Hope you’ll find this article helpful if you’re dealing with this topic too — either setting up new goals with your team/company or changing existing ones as they’re not useful to you.

Performance doesn’t mean success.

My main take away from the years is to focus on measuring outcome over output. Might seem obvious but oh god how many times have I dealt with situations like — Let’s measure how many lines of code does each programmer write, the analysis produced, tasks moved to done, meetings conducted, hours spent at work, story points/man-days delivered. And my guess is you spotted these too, or maybe proposed such metrics in your teams. Let’s talk about why it’s a bad idea to measure output and what metrics could bring better value to your environment.

Let’s start with what you want to achieve by measuring something — you likely want that metric to improve and for that, make decisions based on these metrics to help your company grow.

Imagine a situation where your metric is lines of code produced (traditional anti-pattern but trust me, still existing). Probably, what will happen is, that your developers will focus on how many lines they wrote, and when implementing a new feature the thoughts will be on how many lines should it have.
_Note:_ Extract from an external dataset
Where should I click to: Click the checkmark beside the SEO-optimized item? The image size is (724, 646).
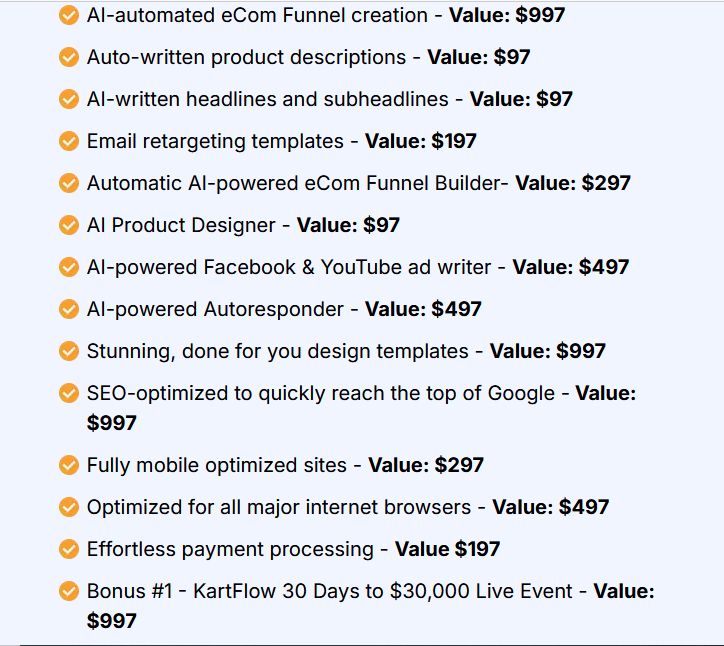click(69, 393)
And now tell what value to the company and customers will such thoughts bring. If you intend to keep your teams busy with non-valuable work, this might help, but mostly, we want to create something useful, something people like, and the company makes a profit from it. So let’s make a few examples of what metrics can help you focus on the important:

Outcomes create successful teams.

First of all, focus on the outcomes — what does the company want to achieve, how can the team help, and what added value they create for the customer? Metrics will deeply depend on the industry you’re in but the characteristics should be the same:

  • helping to progress towards company goals — company OKRs, KPIs, strategic bets
  • customer focus (internal or external) — net promoter score (NPS), customer feedback, retention, active base
  • team focus — ability to sustain, learn, innovate and grow
  • teams happiness — employee NPS, employee retention

Focusing on such goals will help you being busy with the right things, delivering value and thus satisfying your customer and motivating your team.
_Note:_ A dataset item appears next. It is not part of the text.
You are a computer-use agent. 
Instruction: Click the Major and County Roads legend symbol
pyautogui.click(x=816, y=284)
Here is an example of well-defined team goal:

  • 1 million daily active users in our app (company goal)
  • 4.8 app store rating (company goal, customer focus)
  • NPS 87 (company goal, customer focus)
  • the average score of 3.9 on a teams skills matrix (team focus — learning)
  • feature lead time under 5 days (team focus — sustainability)
  • employee NPS 90 (team happiness)
  • 1 team improvement implemented per month (team focus — innovation)

If it’s the teams’ metric, let the team create it.

Setting the metrics on your own might be super easy but the question is if anybody will be interested in working on them. Take some extra time with your team and come up with the metrics together, as a team and decide where to put your focus.

Also, think beyond your team’s borders. You probably need more teams in your company to achieve your goals. The best outcomes come when teams are collaborating, not competing with each other over different goals. Try to involve teams and stakeholders you work the most with and create common metrics.

“Build projects around motivated individuals. Give them the environment and support they need, and trust them to get the job done.” Agile manifesto

Nice number, and what’s next?

Now after having a set of metrics you want to measure the key part is to make them visible, review and take action regularly, otherwise you’ll end up with a bunch of useless numbers. Create an online/offline dashboard and decide what team session will be dedicated to the metrics review and discussion. For the session to be effective, agree on who will be responsible for the correctness of the data and will have a better insight into what caused movements (IMO this shouldn’t be one person but rather the team should split responsibility for the updates).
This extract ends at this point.